Lo preocupante era que el sueño no la demacraba ni la entristecía. Más bien la hacía ver plena el resto de la jornada. Al marido le preocupaba el ardor nuevo en los ojos de ella, la hermosa fatiga que devenía de cada pesadilla para él decididamente peligrosa.

Tras arropar a los hijos, tras besar una y otra vez el cuerpo del hombre que sí la quería, dejaba que los caballos entraran en su noche, a extraviarla en un rito de sudores y cascos soleados entre alfombras y vidrios.

Uno de los potros, aquel diseñado en antracita, se detenía a esperar que la mujer lo montara para llevarla lejos, al lugar donde los potros desbocados encontraban calma. Pero la voz de su marido deshacía al animal como quien acerca una antorcha a un cuadro.

-¿Estás bien?

-Si.-respondía la mujer.

Le resultaba tan fácil ser egoísta en esos momentos. Sentirse dichosa sin razón alguna, por esos sueños suyos que el hombre espantaba con desaliento y apuro únicamente porque no los comprendía. Era tan íntimo el regocijo de crear su propia felicidad, sin necesitar a nadie, sin que fuera imprescindible que otros estuvieran para que la alegría sea toda en las manos.

Pasaron años. La mujer fue endureciendo su andar de juventud, el hombre peinó canas, dejó crecerse un vientre de buena vida, demoró sus lecturas o las abandonó definitivamente. Llegaba un tiempo en que las historias escritas por otros dejaban de interesar y, entonces la monotonía más aplastante se volvía fantástica. Los hijos se fueron del campo, de la realidad de sus padres para crearse la de ellos, la que fueran capaces de sostener para siempre.

Una noche, durante la cena, el marido preguntó:

-¿Fuiste feliz conmigo?

La mujer no supo que contestarle. Le dio un beso en la frente, lo tomó de la mano y lo condujo al dormitorio.

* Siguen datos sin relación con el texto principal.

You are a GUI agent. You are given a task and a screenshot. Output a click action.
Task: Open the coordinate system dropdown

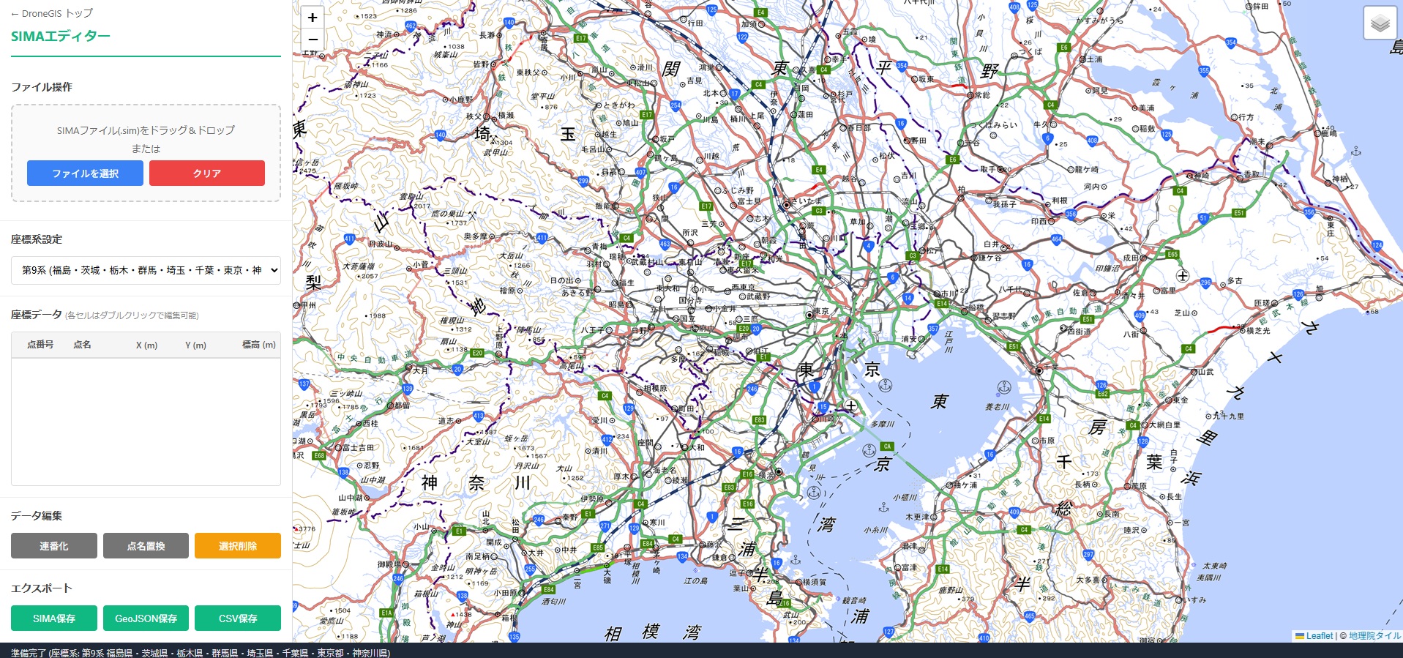coord(146,270)
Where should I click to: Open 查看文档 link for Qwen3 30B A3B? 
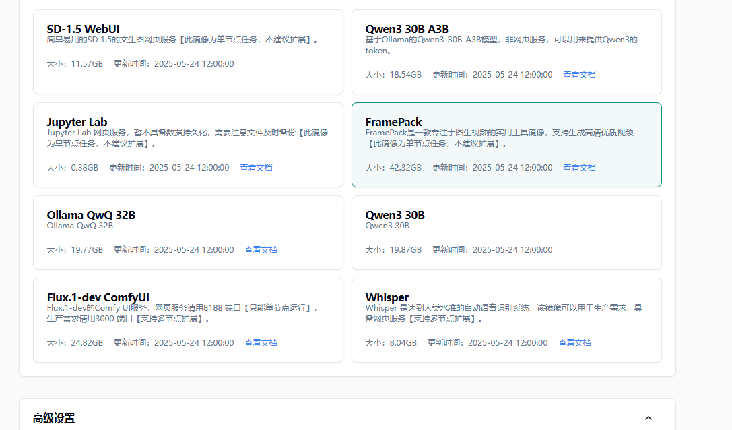[x=579, y=75]
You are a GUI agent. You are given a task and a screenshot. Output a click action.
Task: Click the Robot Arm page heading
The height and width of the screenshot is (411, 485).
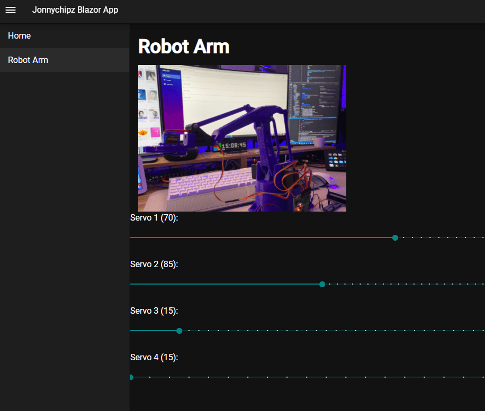click(x=184, y=47)
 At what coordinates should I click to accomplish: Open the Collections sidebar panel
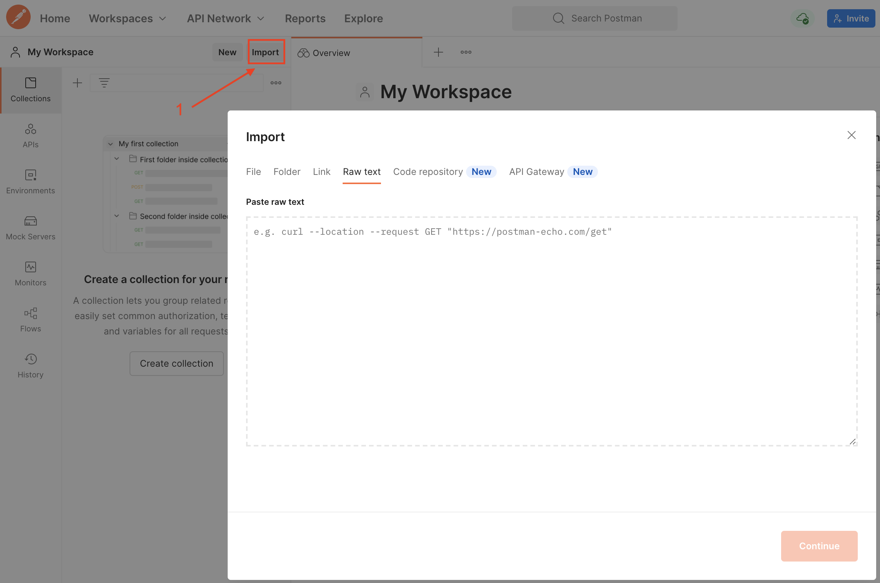coord(30,90)
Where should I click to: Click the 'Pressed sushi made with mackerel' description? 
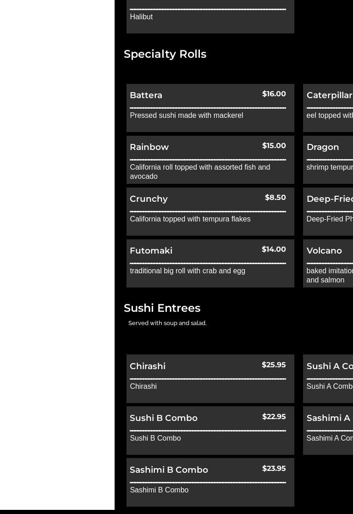[x=186, y=116]
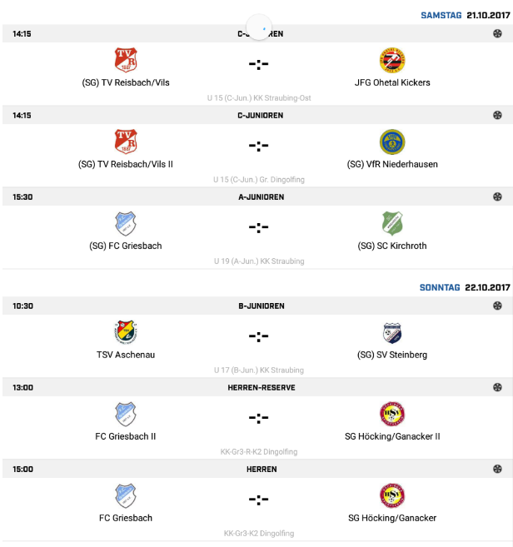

Se desnudaron como lo hicieran tantas veces, durante los años que congeniaron en esa costumbre. Se vieron las espaldas curvas y carnosas, los senos iguales de ella, el vello oscuro y abundante de él, la cicatriz de las dos cesáreas, el lunar color chocolate, la edad de aquellos desnudos impúdicos y por eso hermosos, toda escrita en la piel como en un pergamino.

Ella lo abrazó. Él respondió a su abrazo como un niño. La mujer le hizo un lugar o él improvisó el nido de siempre entre dos pechos blandos. Se pertenecieron con sigilo hasta la fatiga.

-Mañana, no me despiertes.-le susurró ella, después.

El hombre asintió con los ojos cerrados.

Fue tan largo el reposo de la mujer esa noche. Tan lleno de texturas fantásticas, de arrobamientos. Estaba la imagen del pasto y del barro manchando las paredes. El sudor y el aire aventado sobre las magnolias comprimidas en el florero de la cómoda. Fue tan irremediable y por eso mismo natural, la acostumbrada entrega de los objetos a la destrucción de la estampida, que la mujer no se sorprendió cuando abrió los ojos, lúcida, más despierta que nunca, y vio que el potro negro, el que estaba al final, para cerrar su sueño, llevaba a un hombre en la grupa, igual a su marido, que le guiñaba el ojo antes de perderse en el aire quieto de la mañana.